Guest Post: Roger Mandel on Variable Rate Technology

If PA adoption was a hurdle race, the gun went off a few years ago and the first hurdle was guidance. Guidance was successfully developed, quickly followed by auto-steer. We can pretty much say that all entrants cleared the first two hurdles.

The third hurdle was yield mapping, and here we saw the first crash out because the software was very complicated! A couple of others clipped the top but continue off stride. Hurdle four, Variable Rate Technology, known to all and sundry as VRT. Carnage! Bodies all over the track, with one or two limping to the finish line. It was so good up until then…

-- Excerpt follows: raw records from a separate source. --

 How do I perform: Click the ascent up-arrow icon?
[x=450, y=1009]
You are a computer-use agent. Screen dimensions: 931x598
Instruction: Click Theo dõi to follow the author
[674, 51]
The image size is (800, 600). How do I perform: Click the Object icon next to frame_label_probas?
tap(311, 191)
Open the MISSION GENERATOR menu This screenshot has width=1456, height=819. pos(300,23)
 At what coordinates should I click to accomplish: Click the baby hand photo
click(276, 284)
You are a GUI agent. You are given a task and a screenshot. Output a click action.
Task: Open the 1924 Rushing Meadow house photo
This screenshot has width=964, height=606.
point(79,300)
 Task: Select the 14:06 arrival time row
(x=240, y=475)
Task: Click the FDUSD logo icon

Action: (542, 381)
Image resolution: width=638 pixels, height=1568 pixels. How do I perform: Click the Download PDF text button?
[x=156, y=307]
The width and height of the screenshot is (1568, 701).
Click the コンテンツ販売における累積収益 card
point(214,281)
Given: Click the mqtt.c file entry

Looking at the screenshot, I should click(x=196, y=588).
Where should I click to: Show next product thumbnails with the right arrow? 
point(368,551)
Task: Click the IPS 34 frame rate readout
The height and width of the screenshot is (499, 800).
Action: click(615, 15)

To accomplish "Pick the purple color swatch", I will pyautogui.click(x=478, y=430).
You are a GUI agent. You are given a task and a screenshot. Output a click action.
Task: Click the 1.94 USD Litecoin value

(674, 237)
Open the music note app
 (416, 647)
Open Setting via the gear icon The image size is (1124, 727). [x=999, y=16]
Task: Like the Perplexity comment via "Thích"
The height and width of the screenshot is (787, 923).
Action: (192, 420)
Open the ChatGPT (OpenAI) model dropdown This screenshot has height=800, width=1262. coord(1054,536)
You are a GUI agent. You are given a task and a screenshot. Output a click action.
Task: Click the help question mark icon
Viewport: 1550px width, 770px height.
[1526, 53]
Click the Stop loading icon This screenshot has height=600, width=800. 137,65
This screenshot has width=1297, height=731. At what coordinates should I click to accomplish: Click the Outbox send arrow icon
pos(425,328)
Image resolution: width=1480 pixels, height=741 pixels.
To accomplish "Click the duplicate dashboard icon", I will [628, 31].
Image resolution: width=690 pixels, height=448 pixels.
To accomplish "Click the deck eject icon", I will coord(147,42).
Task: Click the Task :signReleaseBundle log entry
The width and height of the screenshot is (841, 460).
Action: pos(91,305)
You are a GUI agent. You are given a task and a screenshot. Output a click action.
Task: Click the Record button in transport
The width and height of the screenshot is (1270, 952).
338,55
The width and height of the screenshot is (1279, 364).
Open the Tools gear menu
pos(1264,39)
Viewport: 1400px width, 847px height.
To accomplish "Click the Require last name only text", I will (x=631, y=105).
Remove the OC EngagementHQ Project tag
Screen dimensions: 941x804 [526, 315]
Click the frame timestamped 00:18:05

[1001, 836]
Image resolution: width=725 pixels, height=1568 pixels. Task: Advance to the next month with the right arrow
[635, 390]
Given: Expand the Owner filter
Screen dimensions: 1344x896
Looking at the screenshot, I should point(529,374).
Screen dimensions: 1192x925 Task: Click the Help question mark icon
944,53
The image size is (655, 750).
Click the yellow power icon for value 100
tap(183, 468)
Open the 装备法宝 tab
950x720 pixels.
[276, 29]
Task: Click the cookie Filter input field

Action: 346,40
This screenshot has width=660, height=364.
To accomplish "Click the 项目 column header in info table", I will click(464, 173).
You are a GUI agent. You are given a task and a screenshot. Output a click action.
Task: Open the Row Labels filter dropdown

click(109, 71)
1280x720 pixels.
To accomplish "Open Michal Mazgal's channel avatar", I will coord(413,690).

What happened? The machine dealerships and companies have a lot to answer for. Lack of local support with the attitude, “Once it leaves the lot, the PA is your problem,” or, “Call the 0800 number” is very common.
In the past year I have seen $300k machines with factory guidance systems have to be re-booted twice a day because the system freezes. And the dealer can’t fix it. I see new VRT gear that can’t talk because its software is years out of date. It takes weeks to find out why, weeks to fix it and farmers just have to accept it. I am glad they don’t build aircraft.

Until the hardware problems are fixed the rest of issues around precision agriculture are minor. The new ISO-BUS will help, but we have at least 10 years before that technology works its way through the industry.
Start making purchase decisions based on the quality of support you’ll get. The second best gear with the best support trumps the best gear if you can’t operate it.

We have come up with a few simple rules for Variable Rate Technology (VRT).

  1. VRT pays when the yield difference between two zones is ~1 t/ha or more.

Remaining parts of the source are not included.